Task statement
Update the listing below by changing every "Locate an element on the screen" to "Find an element on the screen" and leaving all other text the same.

Data to examine
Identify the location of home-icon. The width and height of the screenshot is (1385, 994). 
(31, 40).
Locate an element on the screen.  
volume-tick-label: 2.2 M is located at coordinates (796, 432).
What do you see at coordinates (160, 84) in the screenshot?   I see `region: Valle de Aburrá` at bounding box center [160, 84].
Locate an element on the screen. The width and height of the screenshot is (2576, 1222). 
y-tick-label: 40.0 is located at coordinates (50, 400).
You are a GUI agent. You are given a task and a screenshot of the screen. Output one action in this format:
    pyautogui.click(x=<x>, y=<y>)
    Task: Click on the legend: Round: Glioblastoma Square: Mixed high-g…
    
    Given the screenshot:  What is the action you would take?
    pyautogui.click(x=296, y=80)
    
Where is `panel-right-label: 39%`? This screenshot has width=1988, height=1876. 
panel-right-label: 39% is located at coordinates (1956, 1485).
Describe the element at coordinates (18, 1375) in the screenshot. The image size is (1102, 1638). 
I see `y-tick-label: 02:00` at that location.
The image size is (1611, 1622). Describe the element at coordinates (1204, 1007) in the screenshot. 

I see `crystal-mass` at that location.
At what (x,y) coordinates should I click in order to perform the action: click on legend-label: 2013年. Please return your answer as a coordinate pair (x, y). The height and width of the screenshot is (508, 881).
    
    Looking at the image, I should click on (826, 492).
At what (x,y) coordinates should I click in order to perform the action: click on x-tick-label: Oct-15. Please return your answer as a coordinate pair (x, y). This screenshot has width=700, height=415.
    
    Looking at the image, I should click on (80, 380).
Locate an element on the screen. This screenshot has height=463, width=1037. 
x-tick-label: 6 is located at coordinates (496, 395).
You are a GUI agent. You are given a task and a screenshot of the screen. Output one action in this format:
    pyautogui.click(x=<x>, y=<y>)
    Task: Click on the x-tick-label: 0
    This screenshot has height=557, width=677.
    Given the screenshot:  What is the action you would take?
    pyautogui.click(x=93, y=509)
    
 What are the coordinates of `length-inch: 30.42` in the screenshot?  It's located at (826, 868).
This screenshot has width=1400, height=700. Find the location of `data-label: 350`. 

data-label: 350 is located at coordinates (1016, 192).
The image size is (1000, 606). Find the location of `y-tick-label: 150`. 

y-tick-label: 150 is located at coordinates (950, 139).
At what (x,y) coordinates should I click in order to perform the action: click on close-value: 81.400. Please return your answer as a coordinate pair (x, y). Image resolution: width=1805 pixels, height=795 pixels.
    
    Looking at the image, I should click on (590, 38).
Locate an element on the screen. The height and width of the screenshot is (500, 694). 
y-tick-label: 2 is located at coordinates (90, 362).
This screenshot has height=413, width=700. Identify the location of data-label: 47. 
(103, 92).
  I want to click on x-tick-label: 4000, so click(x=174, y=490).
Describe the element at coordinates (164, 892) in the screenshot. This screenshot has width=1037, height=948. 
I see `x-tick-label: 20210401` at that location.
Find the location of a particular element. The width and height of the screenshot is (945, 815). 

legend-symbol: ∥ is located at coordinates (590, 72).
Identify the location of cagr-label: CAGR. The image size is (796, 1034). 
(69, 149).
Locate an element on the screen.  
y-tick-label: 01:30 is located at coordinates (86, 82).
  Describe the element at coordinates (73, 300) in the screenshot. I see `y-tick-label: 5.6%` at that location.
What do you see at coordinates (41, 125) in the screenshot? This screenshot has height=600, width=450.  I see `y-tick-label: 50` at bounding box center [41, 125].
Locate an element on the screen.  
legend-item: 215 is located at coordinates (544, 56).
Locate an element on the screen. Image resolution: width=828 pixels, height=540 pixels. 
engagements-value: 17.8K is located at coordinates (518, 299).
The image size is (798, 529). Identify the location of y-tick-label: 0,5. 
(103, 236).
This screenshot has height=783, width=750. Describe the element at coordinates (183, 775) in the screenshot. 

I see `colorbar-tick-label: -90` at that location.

Result for this exercise
Identify the location of home-icon. The width and height of the screenshot is (1385, 994). 
(31, 40).
Find an element on the screen.  
volume-tick-label: 2.2 M is located at coordinates (796, 432).
What do you see at coordinates (160, 84) in the screenshot?   I see `region: Valle de Aburrá` at bounding box center [160, 84].
Find an element on the screen. The width and height of the screenshot is (2576, 1222). 
y-tick-label: 40.0 is located at coordinates (50, 400).
You are a GUI agent. You are given a task and a screenshot of the screen. Output one action in this format:
    pyautogui.click(x=<x>, y=<y>)
    Task: Click on the legend: Round: Glioblastoma Square: Mixed high-g…
    
    Given the screenshot:  What is the action you would take?
    pyautogui.click(x=296, y=80)
    
Where is `panel-right-label: 39%`? This screenshot has width=1988, height=1876. 
panel-right-label: 39% is located at coordinates (1956, 1485).
Describe the element at coordinates (18, 1375) in the screenshot. The image size is (1102, 1638). 
I see `y-tick-label: 02:00` at that location.
The image size is (1611, 1622). Describe the element at coordinates (1204, 1007) in the screenshot. 

I see `crystal-mass` at that location.
At what (x,y) coordinates should I click in order to perform the action: click on legend-label: 2013年. Please return your answer as a coordinate pair (x, y). The height and width of the screenshot is (508, 881).
    
    Looking at the image, I should click on (826, 492).
At what (x,y) coordinates should I click in order to perform the action: click on x-tick-label: Oct-15. Please return your answer as a coordinate pair (x, y). This screenshot has width=700, height=415.
    
    Looking at the image, I should click on (80, 380).
Find an element on the screen. This screenshot has height=463, width=1037. 
x-tick-label: 6 is located at coordinates (496, 395).
You are a GUI agent. You are given a task and a screenshot of the screen. Output one action in this format:
    pyautogui.click(x=<x>, y=<y>)
    Task: Click on the x-tick-label: 0
    This screenshot has height=557, width=677.
    Given the screenshot:  What is the action you would take?
    pyautogui.click(x=93, y=509)
    
 What are the coordinates of `length-inch: 30.42` in the screenshot?  It's located at (826, 868).
This screenshot has width=1400, height=700. Find the location of `data-label: 350`. 

data-label: 350 is located at coordinates (1016, 192).
The image size is (1000, 606). Find the location of `y-tick-label: 150`. 

y-tick-label: 150 is located at coordinates (950, 139).
At what (x,y) coordinates should I click in order to perform the action: click on close-value: 81.400. Please return your answer as a coordinate pair (x, y). Image resolution: width=1805 pixels, height=795 pixels.
    
    Looking at the image, I should click on (590, 38).
Find an element on the screen. The height and width of the screenshot is (500, 694). 
y-tick-label: 2 is located at coordinates (90, 362).
This screenshot has height=413, width=700. Identify the location of data-label: 47. 
(103, 92).
  I want to click on x-tick-label: 4000, so click(x=174, y=490).
Describe the element at coordinates (164, 892) in the screenshot. This screenshot has width=1037, height=948. 
I see `x-tick-label: 20210401` at that location.
Find the location of a particular element. The width and height of the screenshot is (945, 815). 

legend-symbol: ∥ is located at coordinates (590, 72).
Identify the location of cagr-label: CAGR. The image size is (796, 1034). 
(69, 149).
Find an element on the screen.  
y-tick-label: 01:30 is located at coordinates (86, 82).
  Describe the element at coordinates (73, 300) in the screenshot. I see `y-tick-label: 5.6%` at that location.
What do you see at coordinates (41, 125) in the screenshot? This screenshot has height=600, width=450.  I see `y-tick-label: 50` at bounding box center [41, 125].
Find an element on the screen.  
legend-item: 215 is located at coordinates (544, 56).
Find an element on the screen. Image resolution: width=828 pixels, height=540 pixels. 
engagements-value: 17.8K is located at coordinates (518, 299).
The image size is (798, 529). Identify the location of y-tick-label: 0,5. 
(103, 236).
This screenshot has height=783, width=750. Describe the element at coordinates (183, 775) in the screenshot. 

I see `colorbar-tick-label: -90` at that location.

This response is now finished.